Продублируйте без изменений фрагмент текста о книге Марка Солмса, начиная со слов «В книге автор» и продолжая вплоть до слов «отрывок из книги.» включительно.

### Источник
>>>>

Философские зомби и боты-психотерапевты: можно ли эксплуатировать чувствующих роботов
Нейропсихолог Марк Солмс на определенном этапе своей карьеры решил изучить психоанализ и работы Фрейда, чем вызвал скептическое отношение со стороны коллег. К тому времени к Фрейду и его работам в «серьезной» науке относились весьма критично. Однако Солмс уверен, что современные ученые несправедливы к Фрейду и недостаточно внимательно изучили его труды, в том числе по нейробиологии. Более того, он уверен, что во многом такое отношение к австрийскому пионеру психоанализа обусловлено ошибками в переводах — и уже начал их исправлять.
В своей новой книге «Скрытый источник сознания: В поисках природы субъективного опыта» (выходит в издательстве «Альпина нон-фикшн») Солмс рассказывает, о своем опыте в сфере психоанализа и о попытках найти ответ на многовековой вопрос, что же собой представляет человеческое сознание. Нейропсихолог выдвигает в ней революционную теорию, согласно которой определяющую роль для сознания играют чувства и эмоции, представляющие собой «скрытый источник».
В книге автор пытается ответить на вопросы: как сознание связано с телом, каким образом мозг порождает сознание и как оно потом управляет телом. Руководствуясь исключительно научными принципами, Солмс приходит к выводу, что для того, чтобы подтвердить или опровергнуть свою гипотезу, ученым необходимо создать наделенный сознанием искусственный интеллект, и он считает, что на данном этапе это вполне возможно. Forbes публикует отрывок из книги.

<<<<

### Представленные записи
>>>>

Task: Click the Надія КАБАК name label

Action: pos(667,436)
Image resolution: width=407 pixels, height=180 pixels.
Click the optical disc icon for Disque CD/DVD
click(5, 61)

<<<<

### Полный ответ
В книге автор пытается ответить на вопросы: как сознание связано с телом, каким образом мозг порождает сознание и как оно потом управляет телом. Руководствуясь исключительно научными принципами, Солмс приходит к выводу, что для того, чтобы подтвердить или опровергнуть свою гипотезу, ученым необходимо создать наделенный сознанием искусственный интеллект, и он считает, что на данном этапе это вполне возможно. Forbes публикует отрывок из книги.